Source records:
·····

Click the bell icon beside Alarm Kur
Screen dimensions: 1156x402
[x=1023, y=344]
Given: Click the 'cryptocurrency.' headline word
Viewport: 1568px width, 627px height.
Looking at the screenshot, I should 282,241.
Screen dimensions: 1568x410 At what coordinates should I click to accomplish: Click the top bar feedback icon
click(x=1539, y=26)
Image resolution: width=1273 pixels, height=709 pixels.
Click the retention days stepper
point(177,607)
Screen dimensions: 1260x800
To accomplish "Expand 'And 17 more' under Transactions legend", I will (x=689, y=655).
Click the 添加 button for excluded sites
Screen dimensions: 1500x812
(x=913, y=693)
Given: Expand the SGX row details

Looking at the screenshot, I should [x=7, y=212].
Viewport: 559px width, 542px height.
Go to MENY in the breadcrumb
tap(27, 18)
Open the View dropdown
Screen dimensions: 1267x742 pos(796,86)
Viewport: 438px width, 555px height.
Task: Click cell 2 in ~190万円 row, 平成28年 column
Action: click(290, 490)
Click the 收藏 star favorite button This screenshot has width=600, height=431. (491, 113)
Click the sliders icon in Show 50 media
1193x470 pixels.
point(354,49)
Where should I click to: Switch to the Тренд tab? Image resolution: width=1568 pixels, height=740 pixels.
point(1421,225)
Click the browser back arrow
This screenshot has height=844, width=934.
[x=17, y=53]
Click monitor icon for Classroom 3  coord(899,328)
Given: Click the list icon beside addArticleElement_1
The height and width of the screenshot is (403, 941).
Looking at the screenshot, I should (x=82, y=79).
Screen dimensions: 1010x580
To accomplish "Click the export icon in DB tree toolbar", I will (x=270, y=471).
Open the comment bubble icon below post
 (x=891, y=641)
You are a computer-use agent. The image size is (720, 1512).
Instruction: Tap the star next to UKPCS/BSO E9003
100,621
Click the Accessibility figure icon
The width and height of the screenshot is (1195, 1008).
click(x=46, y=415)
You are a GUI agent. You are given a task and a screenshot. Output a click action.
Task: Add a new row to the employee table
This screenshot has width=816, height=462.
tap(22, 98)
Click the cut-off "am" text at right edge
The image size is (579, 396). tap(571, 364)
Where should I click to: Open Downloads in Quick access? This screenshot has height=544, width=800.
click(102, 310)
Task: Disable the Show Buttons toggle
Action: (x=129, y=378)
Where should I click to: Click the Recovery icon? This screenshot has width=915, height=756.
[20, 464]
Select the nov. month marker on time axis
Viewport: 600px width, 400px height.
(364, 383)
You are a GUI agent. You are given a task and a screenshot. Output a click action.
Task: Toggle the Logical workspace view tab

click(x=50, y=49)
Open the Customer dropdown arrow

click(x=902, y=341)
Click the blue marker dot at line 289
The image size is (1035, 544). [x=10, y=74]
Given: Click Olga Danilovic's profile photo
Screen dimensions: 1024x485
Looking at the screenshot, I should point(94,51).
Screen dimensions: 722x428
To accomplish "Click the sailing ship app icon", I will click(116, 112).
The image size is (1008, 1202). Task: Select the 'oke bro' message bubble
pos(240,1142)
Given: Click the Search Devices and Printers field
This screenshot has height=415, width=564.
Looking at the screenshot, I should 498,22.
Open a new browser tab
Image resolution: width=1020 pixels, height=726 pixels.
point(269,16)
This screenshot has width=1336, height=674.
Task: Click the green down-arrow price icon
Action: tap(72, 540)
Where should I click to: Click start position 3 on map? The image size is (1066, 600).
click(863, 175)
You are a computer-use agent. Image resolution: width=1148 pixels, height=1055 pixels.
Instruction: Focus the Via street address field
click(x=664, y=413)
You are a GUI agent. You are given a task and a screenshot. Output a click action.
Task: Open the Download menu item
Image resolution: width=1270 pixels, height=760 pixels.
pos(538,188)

·····

WHAT TO WORK ON: The first line of the records begins the span, and the line containing "Screen dimensions: 1260x800" ends it. Reproduce that span exactly, both ends included.

RESPONSE FOR THIS EXERCISE:
Click the bell icon beside Alarm Kur
Screen dimensions: 1156x402
[x=1023, y=344]
Given: Click the 'cryptocurrency.' headline word
Viewport: 1568px width, 627px height.
Looking at the screenshot, I should 282,241.
Screen dimensions: 1568x410 At what coordinates should I click to accomplish: Click the top bar feedback icon
click(x=1539, y=26)
Image resolution: width=1273 pixels, height=709 pixels.
Click the retention days stepper
point(177,607)
Screen dimensions: 1260x800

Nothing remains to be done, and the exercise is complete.